You ever wonder why your vacuum doesn't work? Well do to plenty of investigative research I have found the answer. Even though I am putting myself and my family in grave danger uncovering this conspiracy I feel it my duty to speak out against injustice. Should anything happen to me I hope that someone will follow up my work.
Old School Hand Pump Vacuum

Sometime in the early 1900's a vacuum conspiracy began with a bunch of rich old white dudes sitting around a table wearing their monocles, top hats and twisting their mustaches (the same way most good conspiracies start). The goal was to make vacuums good enough that you would purchase one but bad enough that you would want a new one that works better. That way they could market a replacement every five years. You're probably thinking that's the stupidist conspiracy theory you've ever heard. If what I'm saying is not true then answer me this; when was the last time you used your vacuum cleaner and were Completely satisfied?
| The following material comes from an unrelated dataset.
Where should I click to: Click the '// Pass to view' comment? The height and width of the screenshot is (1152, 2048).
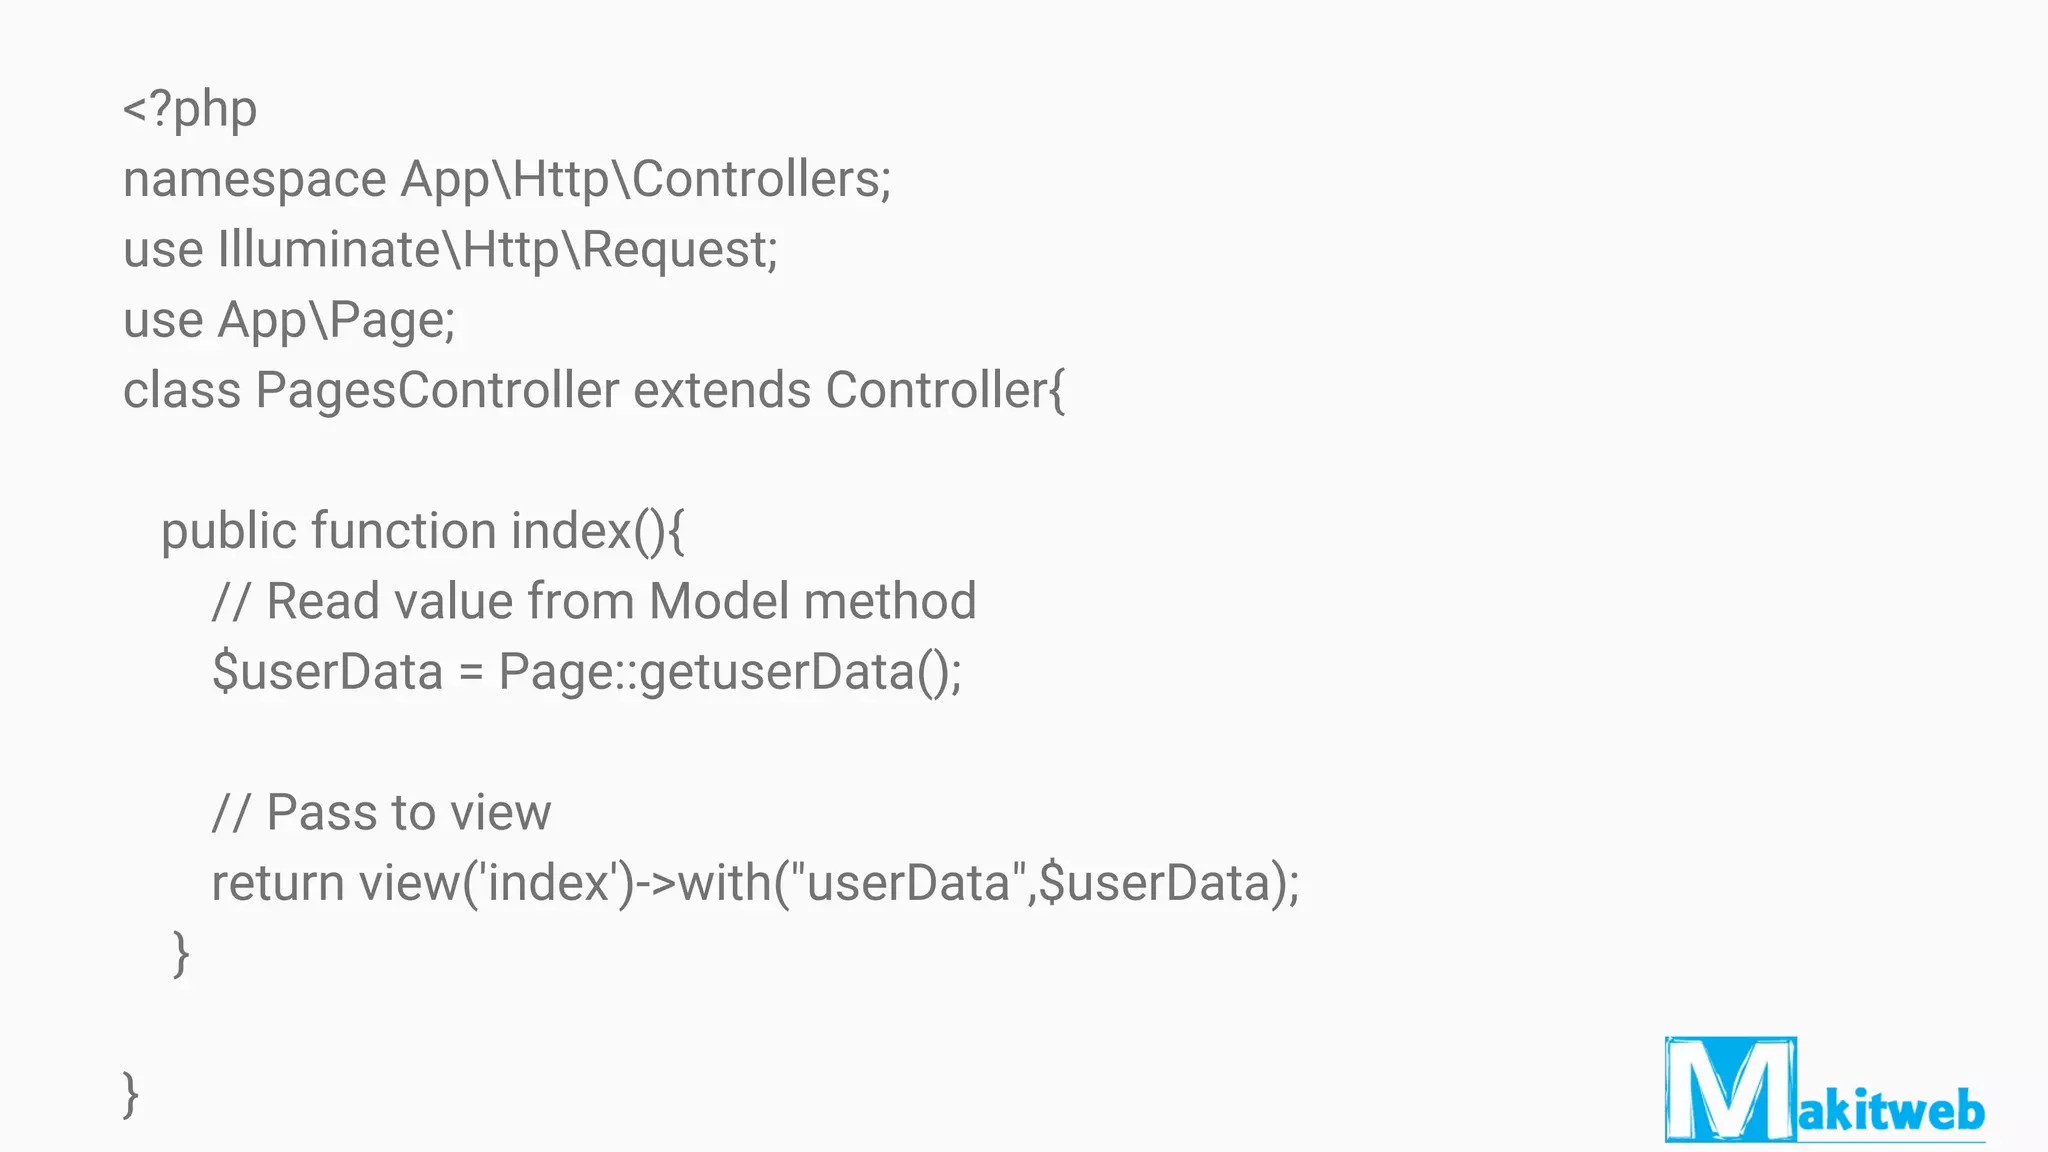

It actually picked everything off the floor it was supposed to? That's what I thought. Every other appliance in your house would be returned if it didn't do its job. Would you keep your refrigerator if it only kept your food cold 80% of the time? How about your toaster, microwave, dvd player? No, you'd throw them off your balcony and back your ten speed over it. But for some reason if your vacuum cleaner picks up 80% of the crap on the ground you'll be so excited that you'll probably rub one out in a dirty pillow case.

The good news is that after a century long of dismayed house wives and homosexuals I believe this conspiracy is at its end. The founding fathers of vacuum cleaners have lost their stranglehold on the market (the uncovered story of murder, bribery and betrayal to come). Functional vacuums are springing up all over the place. They figure that you have been paying $100 for vacuum  cleaners that don't work for the past 50 years so you'd gladly pay $500 for one that works. Unfortunately I have never had the pleasure of experiencing one of these first hand but I did buy my girlfriend one and she was amazed. So amazed that she refused to let me borrow it (but that's a whole other story). Let's hope this is the end for all of us long suffering hairy carpetee's.

As always your comments are appreciated. I also take requests for future blogs. If you have any questions on love, life, happiness, sports, politics, appliances or anything in between I will do a Q&A blog. Godspeed.


  1. I felt my handicap dropping as I read this. Should have read it before I decided to play golf today. Damn.

  2. Don't worry you have time on your hands.